Planning & Strategy.
- Kattera, a construction startup founded by the former CEO of Flex and backed by the SoftBank Vision Fund, is shutting down. Brian Potter details Katerra’s rapid growth and collapse from his time working at the company. It’s an all too familiar startup story of ambitious goals and massive investments into expansion without first confirming the success of the product at a smaller scale.
- I was surprised to find that while they have a partnership with NYC, the Lyft Citi Bike bikeshare program receives no public subsidies. It has basically become a part of Manhattan public transportation infrastructure, yet if driven by profit, other areas in NYC will likely remain underserved and price increases unchecked (yearly membership cost has risen from $95 in 2013 to $179 today). Meanwhile, a potential competitor JOCO is being sued by NYC for operating without a partnership.
Making & Manufacturing.
- Deloitte released a report on the growing hiring struggles faced by the manufacturing industry. Work-life balance, skill gaps, and a lack of diversity are all listed as contributing factors to an expected 2+ million unfilled manufacturing jobs by 2030.
- The Flipper Zero handheld pentester we linked to a couple of weeks ago has a good overview of the injection molding process on their case. It covers basics of how molds work, how to design for them, and shows that even a perfect mold needs temperature and pressure dialed in to create quality parts.
- Spintronics is an educational puzzle that uses chains and mechanical components to represent electrical circuits.
Maintenance, Repair & Operations.
- The I-40 bridge in Memphis was shut down after inspectors found a crack through a critical beam. Pictures from a kayaker taken in 2016 showed the crack even back then and the inspector who missed the crack in the past 5+ years has been fired. Drones are inspecting bridges more often these days and offer automation, speed, and safety improvements, but most inspections are still done with conventional methods.
- I was in Columbia, SC last week and I noticed this rusty cone-covered tower. Turns out, the cones are horn antennas and vestiges of the microwave relay network that enhanced AT&T Long Lines phone service in the 1950s before being superseded by fiber optics.

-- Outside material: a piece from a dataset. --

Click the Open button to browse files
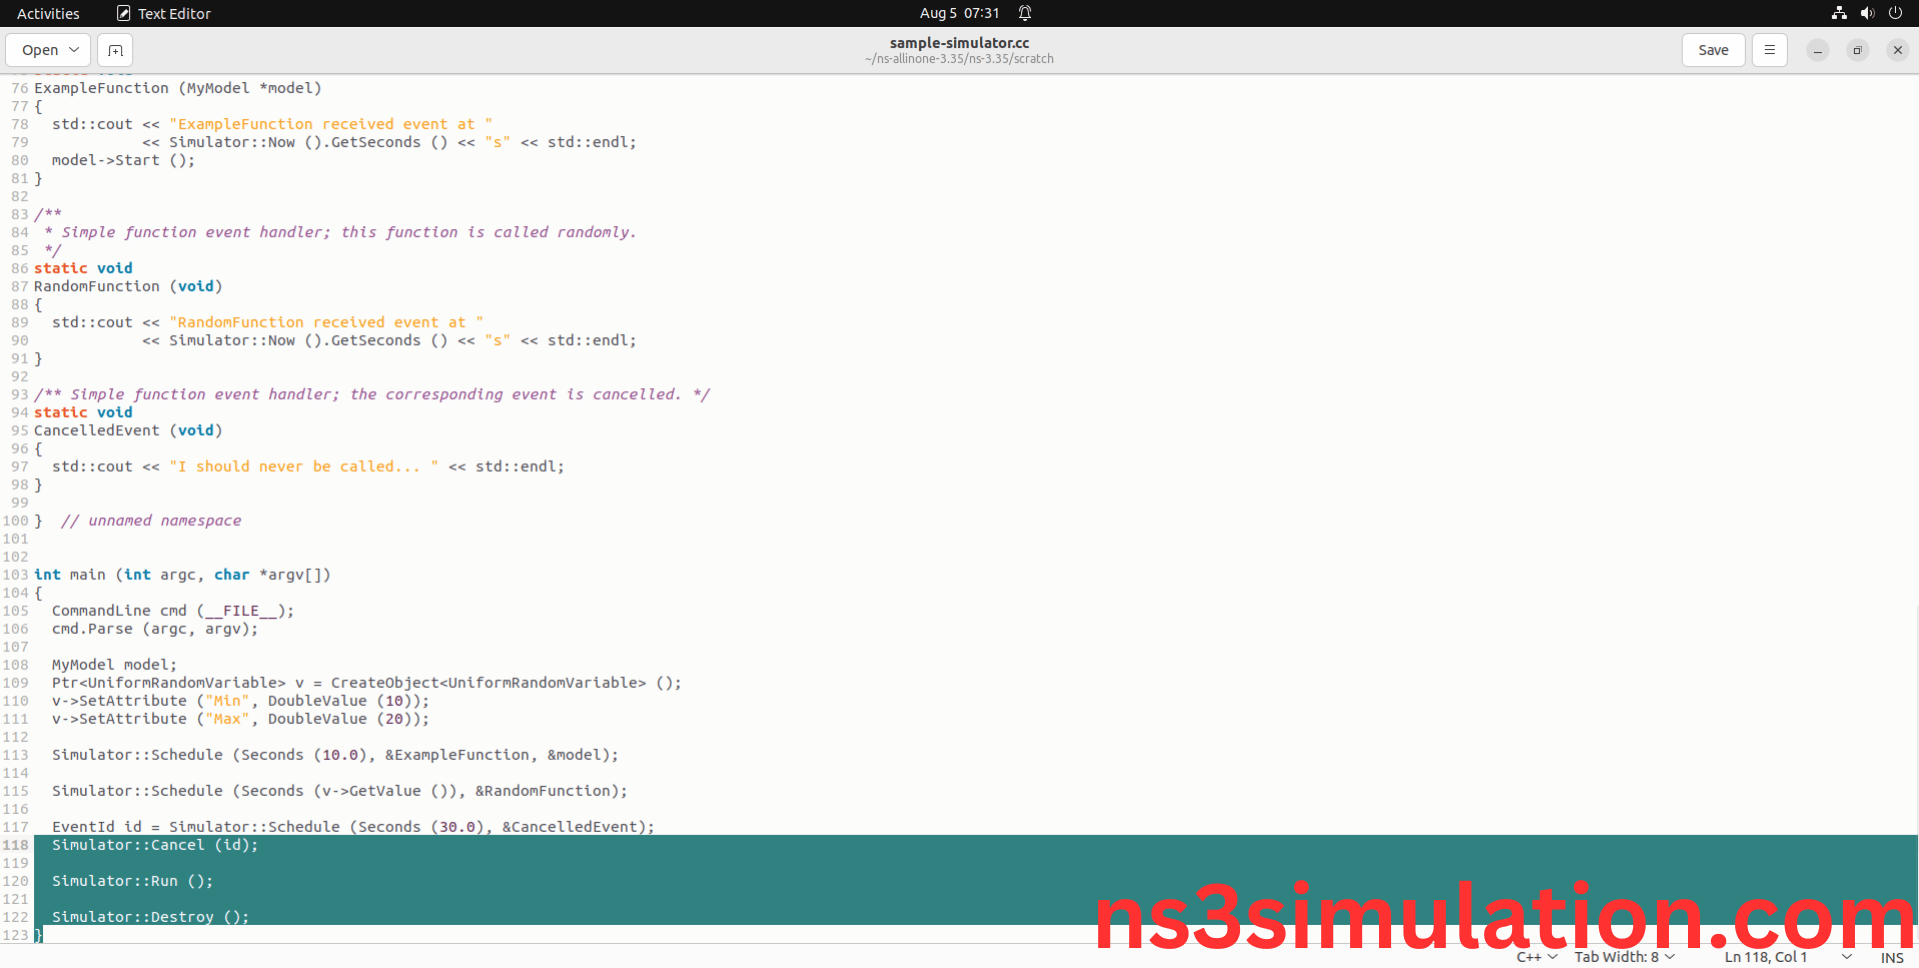The width and height of the screenshot is (1919, 968). 40,49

I find beauty in infrastructure feats of the past and I enjoyed looking at photos of these towers in various states of decay.
Distribution & Logistics.
- A good video explaining why we have a global chip shortage. Companies are starting to redesign their products to use less chips. Sadly, for the auto industry that means removing chips that optimize fuel efficiency.
- The chip shortage could also increase the proliferation of counterfeit chips. Some of these chips are from “gray market” overbuilds at legitimate factories or harvested from scrap electronics. More problematic are knockoffs that look exactly like the real thing, but perform much less reliably. Cryptographic keys assigned to authentic chips are a possible way for semiconductor OEMs to secure their product, and could even brick chips on removal (though this feature seems ripe for abuse to prevent repairs).
Inspection, Testing & Analysis.
- Georgia Tech is studying elephant trunks to design better soft robotics. I love when the answers to a design problem lie in the nature around us aka biomimetics. There’s something humbling about the “fail fast” mentality being trumped by evolution’s “fail over the course of a million years.”
Tangents.
- Eddie Obeng’s matrix of project types is a useful framework for understanding how to approach a problem. I find that engineering projects often start out as “Walking In a Fog” for which the best approach is maintaining a constant cadence of communication.
- A blog post on the benefits of slack (with a lowercase “s”) for an organization’s ability to tackle changing circumstances. “Slack represents operational capacity sacrificed in the interests of long-term health.”
A Lichtenberg figure, made by injecting high energy electrons into acrylic.